Titelseite der 1. Auflage des Bestsellers „Aus den Tiefen des Weltmeeres“ (1900)
  • Die Ctenophoren des Golfes von Neapel und der angrenzenden Meeres-Abschnitte: eine Monographie. Fauna und Flora des Golfes von Neapel und der angrenzenden Meeres-Abschnitte hrsg. von der Zoologischen Station zu Neapel, 1: XVIII, 313 S., Stazione Zoologica Napoli, Leipzig: Engelmann, 1880
  • Katechismus der Mikroskopie. Webers illustrierte Katechismen. 138 S., Leipzig: S.Weber, 1885
  • Die pelagische Thierwelt in grösseren Meerestiefen und ihre Beziehungen zu der Oberflächenfauna. Bibliotheca Zoologica 1 (1): 66 S., Cassel: Fischer, 1887
  • Die Beziehungen zwischen dem arktischen und antarktischen Plankton. 64 S., Stuttgart: Nägele, 1897
  • Aus den Tiefen des Weltmeeres. 1. Auflage, 549 S., Jena: Fischer, 1900
  • Aus den Tiefen des Weltmeeres. 2. Auflage, 592 S., Jena: Fischer, 1903
  • Die Cephalopoden T. 1: Oegopsida.
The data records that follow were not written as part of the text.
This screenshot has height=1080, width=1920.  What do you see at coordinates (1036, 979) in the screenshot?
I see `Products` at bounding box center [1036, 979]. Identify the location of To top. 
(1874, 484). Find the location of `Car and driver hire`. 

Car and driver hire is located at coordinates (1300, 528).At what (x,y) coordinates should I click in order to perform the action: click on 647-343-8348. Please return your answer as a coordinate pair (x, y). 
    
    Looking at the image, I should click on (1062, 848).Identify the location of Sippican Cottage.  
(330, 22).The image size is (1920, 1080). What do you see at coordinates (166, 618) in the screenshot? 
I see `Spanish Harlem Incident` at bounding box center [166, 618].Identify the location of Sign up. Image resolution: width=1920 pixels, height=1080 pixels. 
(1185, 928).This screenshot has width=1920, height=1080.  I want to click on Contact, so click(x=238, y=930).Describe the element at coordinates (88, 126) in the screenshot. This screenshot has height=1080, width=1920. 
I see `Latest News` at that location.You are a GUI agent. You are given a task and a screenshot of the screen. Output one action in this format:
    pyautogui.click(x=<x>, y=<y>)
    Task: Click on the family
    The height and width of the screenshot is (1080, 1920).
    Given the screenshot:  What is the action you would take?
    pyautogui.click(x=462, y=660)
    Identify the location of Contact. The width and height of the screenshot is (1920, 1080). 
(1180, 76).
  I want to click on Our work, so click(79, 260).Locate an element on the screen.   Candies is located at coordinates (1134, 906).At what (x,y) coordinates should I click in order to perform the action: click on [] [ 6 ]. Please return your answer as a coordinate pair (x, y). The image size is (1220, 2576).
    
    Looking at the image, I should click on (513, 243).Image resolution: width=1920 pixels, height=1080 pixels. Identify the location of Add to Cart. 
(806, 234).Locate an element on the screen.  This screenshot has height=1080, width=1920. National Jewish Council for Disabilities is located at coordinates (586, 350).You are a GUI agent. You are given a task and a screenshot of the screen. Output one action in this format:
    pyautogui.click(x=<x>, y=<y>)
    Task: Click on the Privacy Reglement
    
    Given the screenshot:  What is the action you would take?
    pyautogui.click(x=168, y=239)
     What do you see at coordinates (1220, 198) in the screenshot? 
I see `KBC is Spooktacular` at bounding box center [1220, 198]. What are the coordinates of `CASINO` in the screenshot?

Wissenschaftliche Ergebnisse der deutschen Tiefseeexpedition auf dem Dampfer Valdivia 1898–1899, 18(1), Jena: Fischer, 1910
  • Die Cephalopoden T. 2: Myopsida, Octopoda. Wissenschaftliche Ergebnisse der deutschen Tiefseeexpedition auf dem Dampfer Valdivia 1898–1899, 18(2), Jena: Fischer, 1910

Literatur

  • Winter, F.H.: Carl Chun. 45. Bericht der Senckenbergischen Naturforschenden Gesellschaft in Frankfurt am Main. Heft 3: 176-183, 1914.
  • Steche, O.: Carl Chun. Jahresbericht der Schlesischen gesellschaft für vaterländische Cultur. 92, VI. Abteilung: 4-7, 1914

Porträts

  • Bronzegussmedaille 1909, 60 mm. Medailleur: Paul Sturm (1859–1936). Vorderseite: CARL CHUN DEUTSCHE TIEFSEE EXPEDITION 1898–1899 --- Bärtige Büste nach r. Rückseite: Eine Nymphe zwischen Seegetier schaut durch ein nautisches Gerät auf den Meeresboden. Literatur: Grund 1986, Nr. 75. Heidemann 1998, Nr. 81.